JPC – Ces pêcheurs, ils étaient combien environ ?
LM – Normalement, on est deux par bateaux : un qui tire
le filet, parce que c’est lourd. Il y a des billes en plomb, on prend
le filet avec la bouche et vraou ! Il s’arrondit en cercle et
tombe dans l’eau. Donc une vingtaine, lorsqu’ils faisaient les
battues.
Lavandières
JPC
– Vous avez vu travailler les lavandières ?
LM
– Les lavandières, elles avaient toutes un peiteu
pour taper sur le linge et elles se mettaient à genoux dans le bachou. Et il y en avait d’autres qui avaient une pierre en
granit, qui était taillée et elles se mettaient derrière la pierre.

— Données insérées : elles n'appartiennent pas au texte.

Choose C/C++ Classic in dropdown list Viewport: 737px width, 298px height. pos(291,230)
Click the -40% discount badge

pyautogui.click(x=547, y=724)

D’autres mettait le bachou
pour se protéger les genoux, pour pas toucher la pierre. Elle
travaillaient avec du savon et ça allait tout à la Vienne, mais ça ne
tuait pas le poisson, parce que quand l’eau coule, c’est le milieu,
le centre qui pousse plus que les bords, c’est tout le centre qui tire
les bords, ça la noie sur les bords avant de la noyer dans le volume.
C’est absorbé, c’est dilué….
JPC – On dit qu’elles avaient le verbe haut ?
LM
– C’est-à-dire que quand les hommes les attaquent en parlant de
choses qui concernent les femmes et qui les intéressent évidemment, en
parlant patois… des fois les hommes poussent un peu en prononçant
certaines paroles et elles répondent de même, soit en se fâchant,
soit en riant… Desfois il
y avait des paires de calots, si ça allait trop loin ! Il est
normal qu’elles se défendent, elles veulent se présenter comme une
personne et si elles ont le caractère un peu épineux … et puis après
elles le prennent en riant, mais au départ si elles vous connaissaient
pas, si on leur racontaient des histoires un peu vulgaires, ce n’est
pas parce qu’il y en avait peu de lettrées, elles avaient quand même
le sens de vivre, le sens de savoir et de comprendre…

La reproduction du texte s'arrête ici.